Warning This document has not been updated for a while now. It may be out of date.

Last updated: 29 Jun 2023

smokey: Writing tests

What belongs here

This repo contains tests that check critical areas of GOV.UK are working as expected. Any new test should meet one or more of the following criteria:

Covers vital site-wide configuration. The test checks that the foundations of GOV.UK exist, with some indication they work as expected:
- Good example - covers fallback mirrors exist
- Good example - covers Fastly CDN configuration
- Bad example - covers an edge case of limited value
- Bad example - covers a negative or "unhappy" outcome
Targets app-to-app data transfer. The test checks that data can flow between multiple apps to provide an end-to-end feature of GOV.UK:
- Good example - basic test that an app is accessible via Router
  - Implicitly checks the app can talk to the Content Store
  - Each app can have one (and only one) of these tests
- Good example - covers data transfer with Email Alert API
- Bad example - doesn’t check content data was transferred
- Bad example - performance testing is out-of-scope
Second critical functional check. A very similar test exists at a lower level but the functionality is so absolutely critical we test it again:
- Good example - undeniably a critical page for GOV.UK (lower level test exists)
- Good example - one of the most critical features of GOV.UK (lower level test exists)
- Bad example - checks an arbitrary, non-critical page (lower level test exists)
- Bad example - missing a lower level test in the app itself (example test to copy)

Do not duplicate tests. For example, "Email signup from an organisation home page" duplicates "Email signup from a taxon page": both cover data transfer with Email Alert API.

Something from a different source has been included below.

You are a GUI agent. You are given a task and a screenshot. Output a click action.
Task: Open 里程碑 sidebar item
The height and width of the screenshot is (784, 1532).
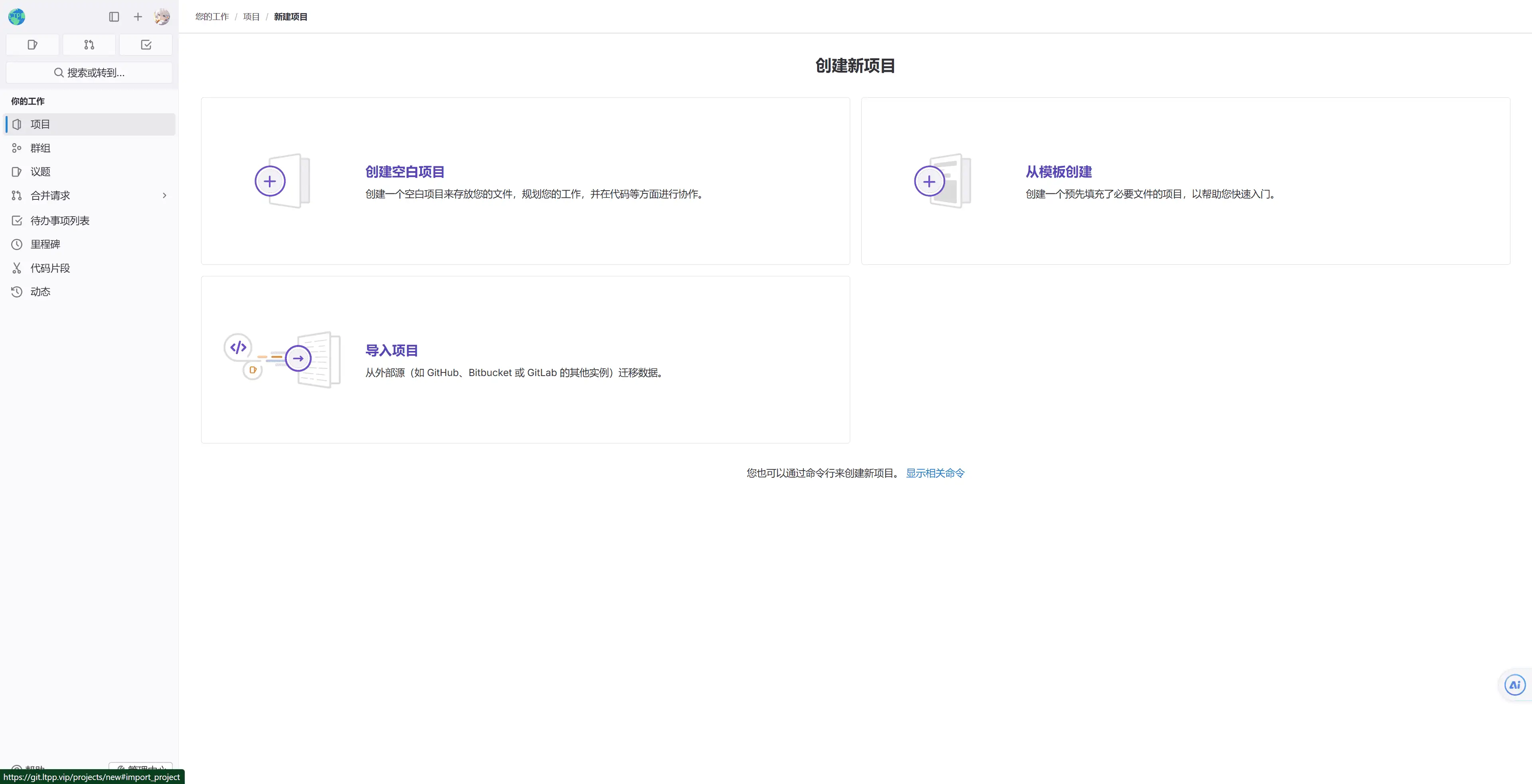point(45,244)
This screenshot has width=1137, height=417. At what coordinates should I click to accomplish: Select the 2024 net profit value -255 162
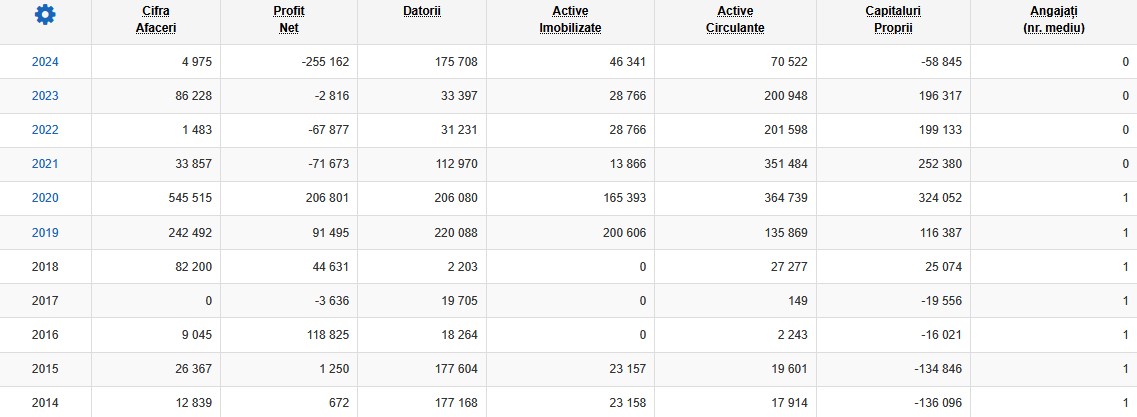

Do not add tests that can be implemented in other ways. We want this to be the tip of the testing pyramid, not a testing ice cream cone. Instead of adding a test here, you can:

Add or extend health checks for application infrastructure. For example, drafting a document in a publishing app involves connecting to infrastructure like a database or AWS S3.
Add contract tests to cover a chain of APIs. For example, subscribing to an email involves communication with Email Alert API and Content Store, which can be tested via GDS API Adapters.
Add unit or integration tests to cover in-app behaviour. For example, the way each document format is rendered can be tested in the frontend app that does the rendering.

In contrast, the tests in this repo provide coverage at a higher level. We should be willing to page someone when tests are failing, once they are reliable enough.

Adding new tests

Scenarios should be organised by the "component" they are testing:

apps/<app>.feature should contain tests that target a feature of <app> e.g.
- "Email signup from foreign travel advice" is targeting Government Frontend, so should be in apps/government_frontend.feature.
- "Can log in to collections-publisher" is targeting Collections Publisher, so should be in apps/collections_publisher.feature.
<layer>.feature should contain tests that target an infrastructure layer e.g.
- "Check redirect from bare domain to www.gov.uk is working for HTTP" is targeting site-wide behaviour of our CDN, so should be in cdn.feature.
- "Check visiting a draft page requires a signon session" is targeting site-wide behaviour of our (draft) origin, so should be in origin.feature.

Try to use existing step definitions e.g. When I visit "/some/path". If a more specific step is required, name the _steps.rb file after the feature file i.e. myfeature_steps.rb.

Tests that makes changes to GOV.UK

Any test that changes GOV.UK must be discreet:

Any page that is published must not be visible to search engines or linked to from elsewhere on GOV.UK. Ideally it should only be visible internally.
Any trace of the change should be hidden from departmental users. For example, a document could be published in a dedicated "test" organisation.
Data must not accumulate over time - tests run many times a day. Running the test multiple times should have no impact on databases or other storage.

If criteria (1) or (3) can’t be met in Production, then it’s acceptable to only run the test in Integration or Staging, where the data is wiped daily.

Tests that change state are particularly vulnerable to flakiness. You must ensure any new tests are highly reliable after they are added (bad example).